+++ Data records +++

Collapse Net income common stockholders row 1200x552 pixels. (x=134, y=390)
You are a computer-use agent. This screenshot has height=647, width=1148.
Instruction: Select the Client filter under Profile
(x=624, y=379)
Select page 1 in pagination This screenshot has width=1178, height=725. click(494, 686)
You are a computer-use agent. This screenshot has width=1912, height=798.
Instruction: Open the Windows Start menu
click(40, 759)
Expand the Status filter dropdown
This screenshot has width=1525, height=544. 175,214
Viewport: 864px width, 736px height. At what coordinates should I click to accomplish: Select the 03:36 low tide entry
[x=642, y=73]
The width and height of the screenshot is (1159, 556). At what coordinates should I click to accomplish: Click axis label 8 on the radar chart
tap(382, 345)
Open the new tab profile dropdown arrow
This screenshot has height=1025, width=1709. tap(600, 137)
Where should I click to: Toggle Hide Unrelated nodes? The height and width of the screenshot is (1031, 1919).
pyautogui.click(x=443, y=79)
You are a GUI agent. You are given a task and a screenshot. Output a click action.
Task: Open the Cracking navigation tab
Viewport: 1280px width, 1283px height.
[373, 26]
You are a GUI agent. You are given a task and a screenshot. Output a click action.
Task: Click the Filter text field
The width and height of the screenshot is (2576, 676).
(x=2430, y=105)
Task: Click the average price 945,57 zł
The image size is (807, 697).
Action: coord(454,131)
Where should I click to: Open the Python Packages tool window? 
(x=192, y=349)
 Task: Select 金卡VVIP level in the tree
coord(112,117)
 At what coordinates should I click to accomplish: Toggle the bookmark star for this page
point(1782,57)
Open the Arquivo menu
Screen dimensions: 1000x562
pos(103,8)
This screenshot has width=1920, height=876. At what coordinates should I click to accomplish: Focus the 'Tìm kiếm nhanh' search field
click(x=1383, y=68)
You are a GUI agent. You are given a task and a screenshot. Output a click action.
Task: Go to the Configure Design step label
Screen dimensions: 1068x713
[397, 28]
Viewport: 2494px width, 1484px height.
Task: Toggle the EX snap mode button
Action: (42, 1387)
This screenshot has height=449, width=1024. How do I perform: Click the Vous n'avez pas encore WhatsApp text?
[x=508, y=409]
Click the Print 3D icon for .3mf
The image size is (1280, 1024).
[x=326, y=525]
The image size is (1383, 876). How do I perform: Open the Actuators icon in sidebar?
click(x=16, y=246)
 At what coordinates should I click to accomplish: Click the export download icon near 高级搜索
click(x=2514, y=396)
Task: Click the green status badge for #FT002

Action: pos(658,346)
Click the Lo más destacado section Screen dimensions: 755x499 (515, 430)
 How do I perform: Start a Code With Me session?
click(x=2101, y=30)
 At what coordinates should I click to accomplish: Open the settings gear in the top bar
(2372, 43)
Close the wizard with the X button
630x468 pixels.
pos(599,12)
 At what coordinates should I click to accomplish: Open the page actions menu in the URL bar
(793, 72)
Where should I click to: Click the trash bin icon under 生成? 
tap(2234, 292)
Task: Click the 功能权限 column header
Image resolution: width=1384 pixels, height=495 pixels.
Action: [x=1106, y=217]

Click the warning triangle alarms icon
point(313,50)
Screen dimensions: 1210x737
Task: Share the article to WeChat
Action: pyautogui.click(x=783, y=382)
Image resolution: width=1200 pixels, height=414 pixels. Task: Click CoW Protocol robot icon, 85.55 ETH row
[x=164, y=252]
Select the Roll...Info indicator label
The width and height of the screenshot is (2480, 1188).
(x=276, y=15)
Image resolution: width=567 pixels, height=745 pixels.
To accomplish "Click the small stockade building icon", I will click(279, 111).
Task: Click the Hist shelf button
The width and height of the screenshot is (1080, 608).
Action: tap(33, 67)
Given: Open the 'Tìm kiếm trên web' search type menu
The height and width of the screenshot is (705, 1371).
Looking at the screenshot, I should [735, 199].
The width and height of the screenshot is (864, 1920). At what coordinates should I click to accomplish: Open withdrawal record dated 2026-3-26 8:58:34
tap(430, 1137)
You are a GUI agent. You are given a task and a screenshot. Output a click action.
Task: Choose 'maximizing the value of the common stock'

+++

• _Instructions for the task_
Scale the rows from the line containing "Image resolution: width=567" through the line containing "Action: tap(33, 67)", both included, and write them all out again with the requests kept. Multiply every click coordinate in the answers by 0.65 and round to whole numbers, with halves going up. Leave the numbers in the requests and their format samples unchanged.

• _Answer_
Image resolution: width=567 pixels, height=745 pixels.
To accomplish "Click the small stockade building icon", I will click(181, 72).
Task: Click the Hist shelf button
The width and height of the screenshot is (1080, 608).
Action: tap(21, 44)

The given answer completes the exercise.